Once the temporary staging area is procured the image must be downloaded into it. The "_download_tarball" function will work but the untarring function itself should be suppressed. The OVA should be left in its compressed state.
Upon return from "_download_tarball" we unwind back to download_vhd. Here we call _import_vhds. This is where we add the bulk of the new function. A function to create a VDI of proper size is substituted for the "prepare_if_exists" function. A "tar -tf" directory query of the Image file is executed. If there is an entry with the proper name, e.g. image.vhd, a VDI of the same size is created. From here we can create a VBD to associate a device object in Dom0 with the target VDI. This will work for direct storage or for logical volumes.
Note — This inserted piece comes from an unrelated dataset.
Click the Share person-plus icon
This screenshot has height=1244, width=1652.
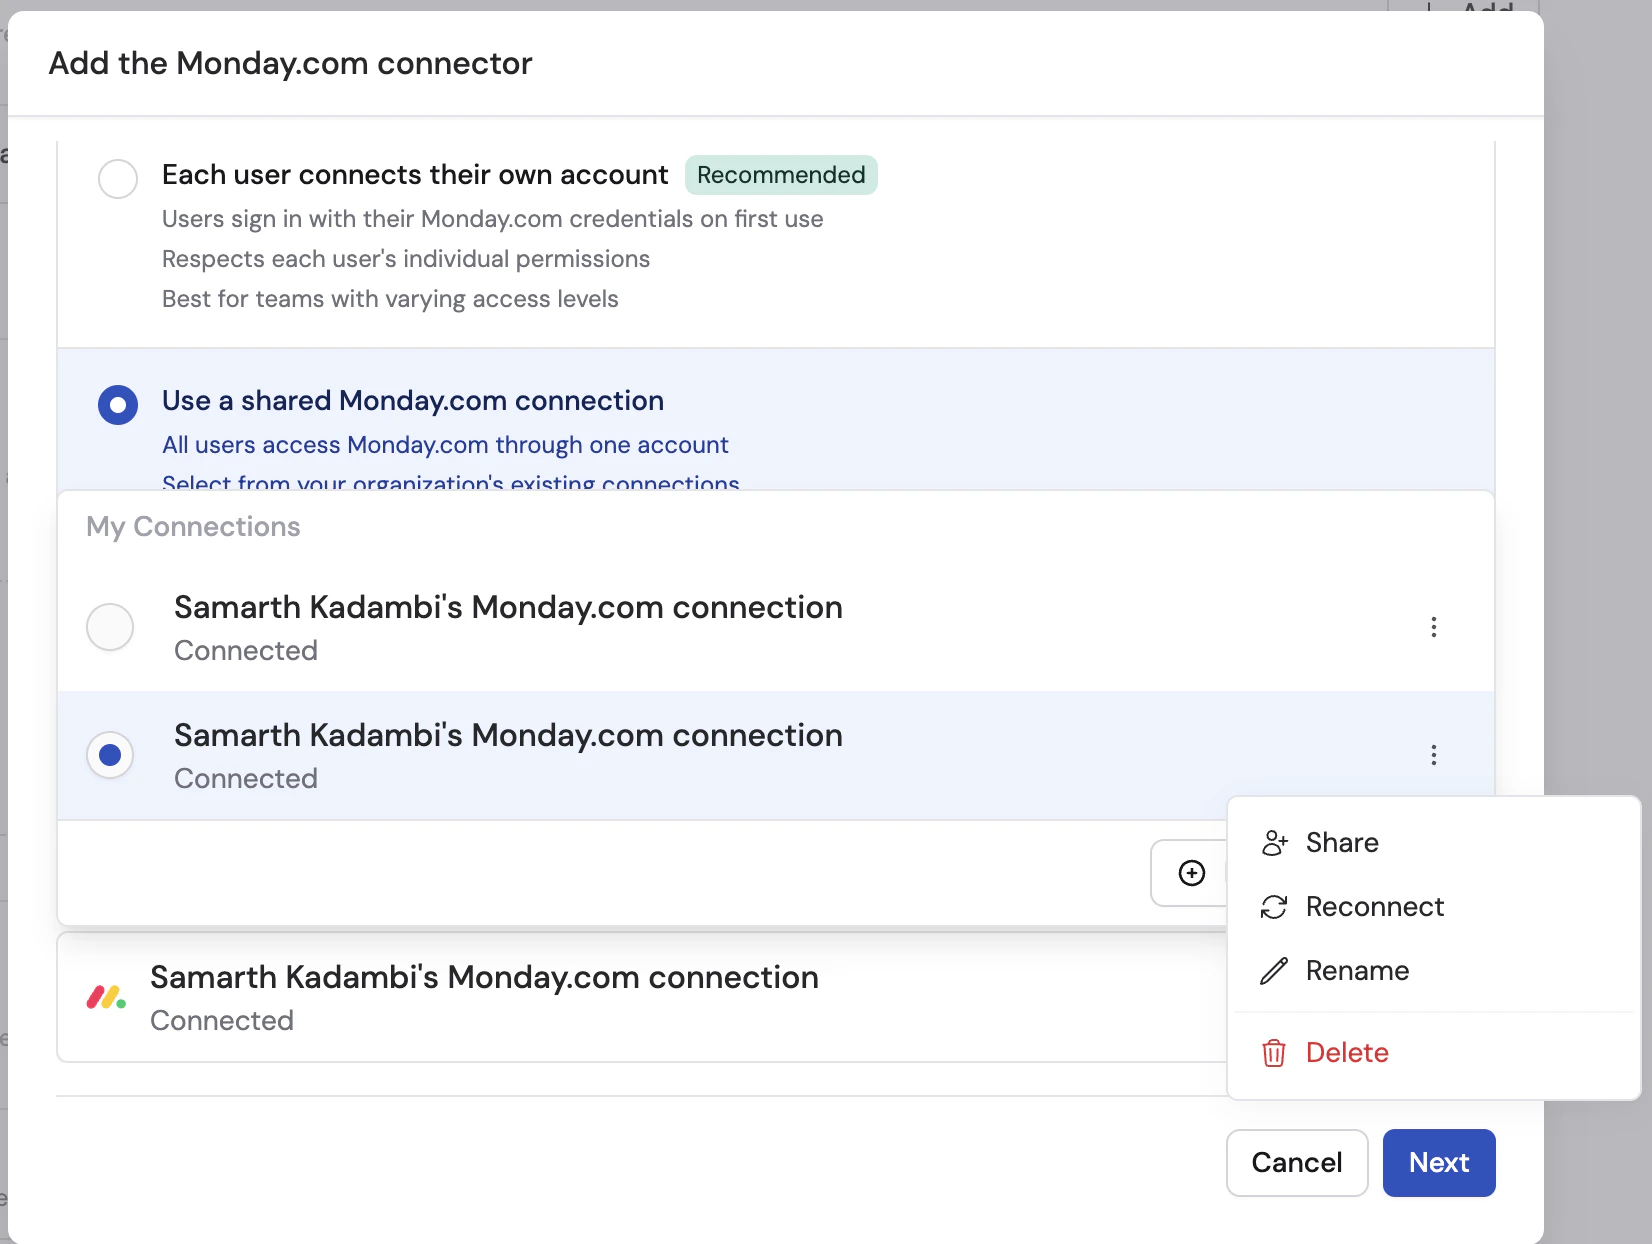[1274, 843]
The logical volumes however already have accessible device objects and can be accessed directly by a "dd" command.
Example of VBD association and image copy for VDI, <vdi_uuid>
xe vbd-create bootable=false device=autodetect mode=RW type=Disk unpluggable=true vdi-uuid=<vdi_uuid> vm-uuid=<Dom0_uuid> xe vbd-plug uuid=<vbd_uuid_from_above> xe vbd-param-get uuid=<vbd_uuid_from_above> param-name=device
lets assume that device=xvda
use tar to push VHD data into stdout stream, pipe this to the dd comand
tar -x image.vhd -f "staging_area/Nova.ova" | dd of=/dev/xvda conv=notrunc
For volume devices we can alternately substitute the volume device with the vdi_uuid name in the tar command. e.g.
tar -x image.vhd -f "staging_area/Nova.ova" | dd of=dev/VG_XenStorage-<uuid-of-volume-sr>/<uuid-of-vdi> conv=notrunc
The temporary, Dom0 oriented VBD's created to access the newly created VDI's can be destroyed in the "_cleanup_staging_area" call. The new VHD/VDIs can now be returned and incorporated into the new virtual machine just as they were with the earlier approach.
Other users of the new _make_staging_area capability such as "upload_vhd" will benefit from the newly expanded function.
Migration from earlier Nova Versions
No change is anticipated for OVA images, no migration step will be needed when upgrading from earlier NOVA versions.
Test/Demo Plan
Running standard "spawning" tests with any storage repository type will exercise the new code.